- Theatrical release poster
- Directed by: Keith English
- Written by: Jo Brand
- Produced by: Debbie Gray
- Starring: Sheridan Smith; Ella Hunt; Mark Addy; Sally Phillips; Sheila Hancock; Jo Brand; Tony Way;
- Cinematography: Chris Fergusson
- Edited by: Kim Gaster
- Music by: Guy Garvey, Peter Jobson, Paul Saunderson
- Production company: Genesius Pictures
- Distributed by: Entertainment Film Distributors
- Release date: 6 July 2018 (UK);
- Running time: 98 minutes
- Country: United Kingdom
- Language: English
- Box office: $212,500

= The More You Ignore Me (film) =

2018 British comedy drama film

The More You Ignore Me is a 2018 British comedy drama film directed by Keith English and written by Jo Brand, based on her 2009 novel of the same name. The film stars Sheridan Smith, Ella Hunt, Mark Addy, and Sally Phillips. Set in 1980s rural England, it tells the story of a teenager obsessed with Morrissey and The Smiths, whose life is shaped by her mother's severe mental illness.

==Plot==
Alice Hollingworth is a bright but lonely teenager living in a small English town during the 1980s. Her life is complicated by her mother Gina's (Sheridan Smith) struggle with severe mental illness, which began as postnatal depression and has since dominated the family's existence. Alice's father, Keith (Mark Addy), is a stoic and caring presence, trying to hold the family together while supporting both his wife and daughter.

Alice finds solace in music, particularly in her growing obsession with Morrissey and The Smiths, after a revelatory moment watching Top of the Pops. As Alice navigates the challenges of adolescence, her infatuation with Morrissey becomes both an escape from her difficult home life and a way to process her own fears about inheriting her mother's condition.

The film follows the family as they grapple with Gina's unpredictable behaviour, the strain it places on their relationships, and the stigma of mental illness in their tight-knit community. Alongside moments of humour and warmth, the story confronts the realities of living with and loving someone with a serious psychiatric disorder.

==Cast==
- Sheridan Smith as Gina Hollingworth
- Ella Hunt as Alice Hollingworth
- Mark Addy as Keith Hollingworth
- Sally Phillips as Marie Henty
- Sheila Hancock as Nan Wildgoose
- Tony Way as Wobbly Wildgoose
- Jo Brand as Sandra
- Tom Davis as Bighead Wildgoose
- Elizabeth Carling as Jean
- Ricky Tomlinson as Bert Wildgoose

==Production and release==
The More You Ignore Me was the feature debut of director Keith English and was produced by Debbie Gray for Genesius Pictures. Jo Brand, drawing on her background as a former psychiatric nurse, adapted her own novel of the same name for the screen to address the impact of mental illness on families. The film was shot on location near Blackpool. The film's title is based on the 1994 Morrissey song "The More You Ignore Me, the Closer I Get".

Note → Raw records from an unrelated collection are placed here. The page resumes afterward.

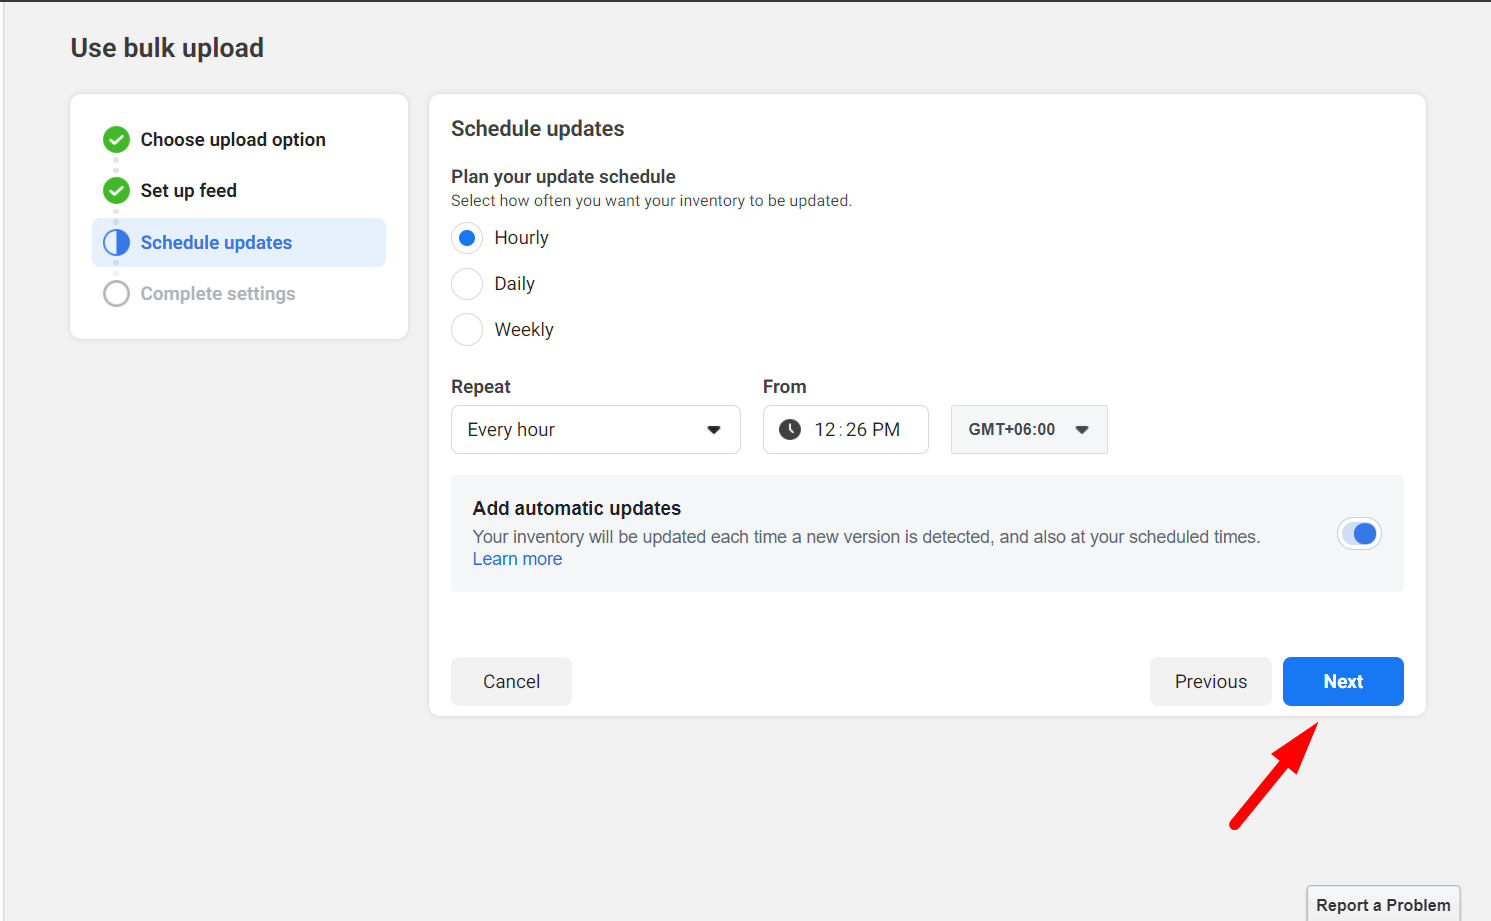Click the green checkmark next to Set up feed
1491x921 pixels.
116,191
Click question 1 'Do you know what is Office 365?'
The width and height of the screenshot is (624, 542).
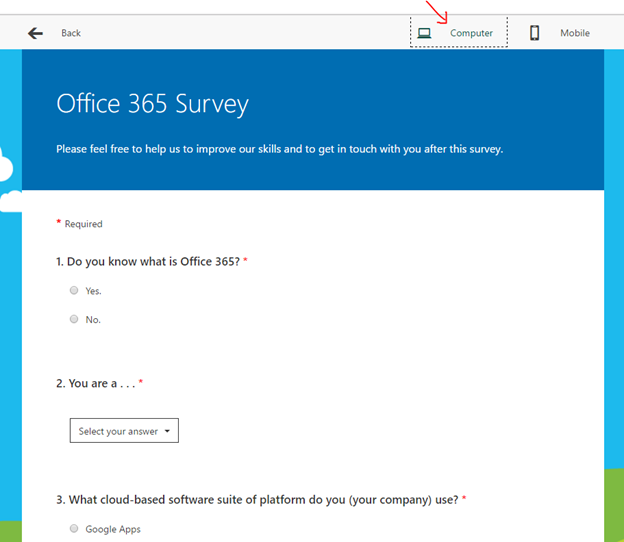[x=151, y=261]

The film premiered in the United Kingdom on 6 July 2018, and grossed approximately £69,000 in the UK. It was later made available on streaming platforms and DVD, and won Best Comedy at the National Film Awards UK.

==Critical reception==
The More You Ignore Me received generally positive reviews from critics and audiences. Reviewers praised the film's heartfelt depiction of mental health issues, the strength of the performances—particularly by Sheridan Smith and Ella Hunt—and the script's balance of warmth and seriousness. Some critics noted that while the film was marketed as a comedy, it is better described as a drama with comic elements.

Peter Bradshaw of The Guardian noted the film's "terrific warmth and strength". Robbie Collin in The Daily Telegraph called it "an appealing, bittersweetly funny tale".